Stewart Prestley Blake was born on November 26, 1914 in Jersey City, NJ, to Herbert Prestley Blake and Ethel (Stewart) Blake. He grew up in Springfield, where his father worked for the clock manufacturer Standard Electric Time Company; his mother was a car enthusiast who encouraged her sons’ fascination with cars. He bought a Model T Ford by the time he was 16, with income from a newspaper route. (Another brother, Hollis, died at the age of 2)
Mr. Blake attended Trinity College in Hartford, Conn. For a year before returning to Springfield to open his ice cream shop with his brother Curtis.
The Blake brothers closed the shop during World War II to participate in the war. Mr. Blake went to work for what is now called Westinghouse Electric Corporation, where he tracked down elusive electronic equipment and delivered it to wartime manufacturers. (Curtis Blake served in the Army Air Forces in Great Britain.)

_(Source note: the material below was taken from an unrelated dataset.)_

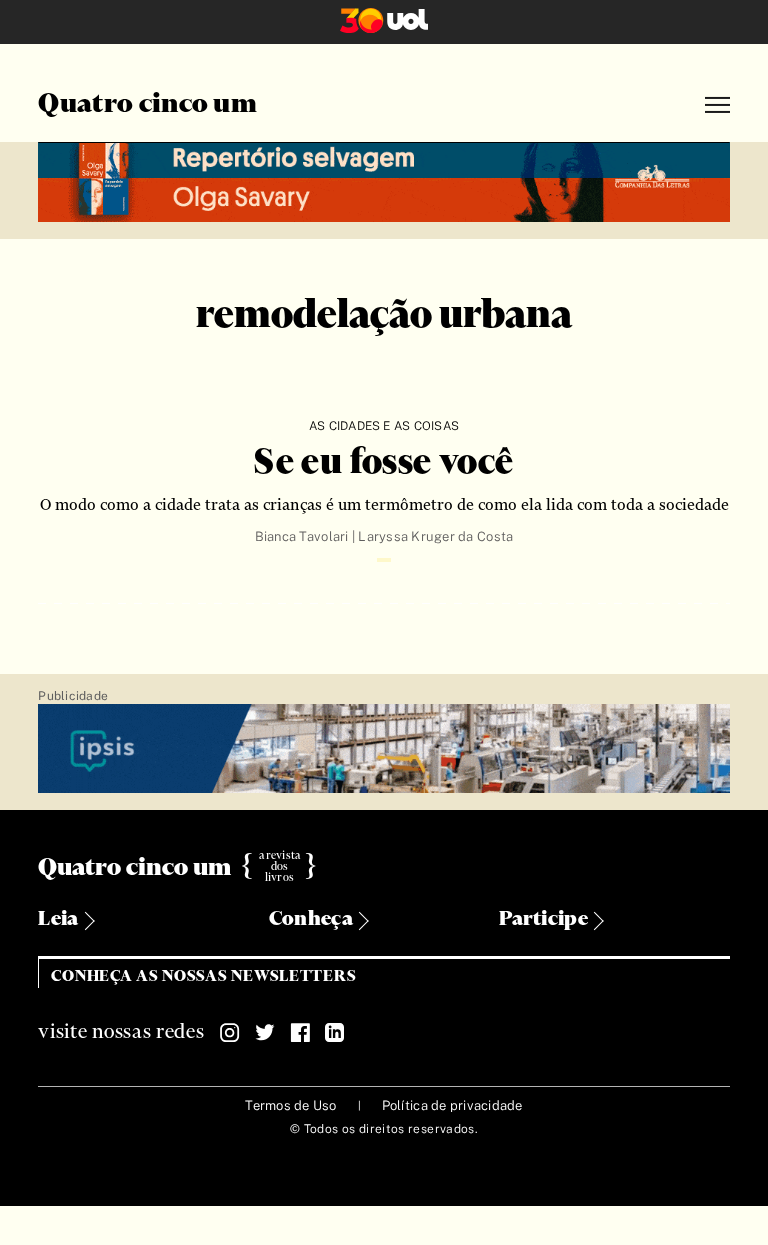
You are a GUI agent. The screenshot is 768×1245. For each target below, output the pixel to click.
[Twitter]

After the sale of Friendly in the 1970s, Mr. Blake traveled the world by sailboat and Concorde jet, cultivating his collection of classic cars, which included about two dozen Rolls-Royces at its peak. One of them, he wrote, appeared in the Liza Minnelli film “Tell Me That You Love Me, Junie Moon” (1970), in which he made a guest appearance as a driver.
Mr. Blake commemorated his 100th birthday in 2014 by building a modernized replica of Monticello, Thomas Jefferson’s Virginia plantation, in Somers, Conn. The mansion cost nearly $ 8 million to build and was sold at auction in 2016 for about $ 2.1 million.
His first two marriages, to Della Deming and Setsu Matsukata, ended in divorce.
Mr. Blake died in a hospital in Stuart, where he lived. Besides his son he is survived by his wife Helen Blake; a sister, Betsy Melvin; a daughter, Nancy Yanakakis; several stepchildren; 16 grandchildren and step-grandchildren; and 12 great-grandchildren.
“I started out small, worked hard and managed beyond my wildest dreams,” thought Mr. Blake at the end of his memoir. “I got out of the ice cream business and sat comfortably until I had to get off the couch and get back into battle. That battle is over. I am 96 and I am officially retired. Could be.”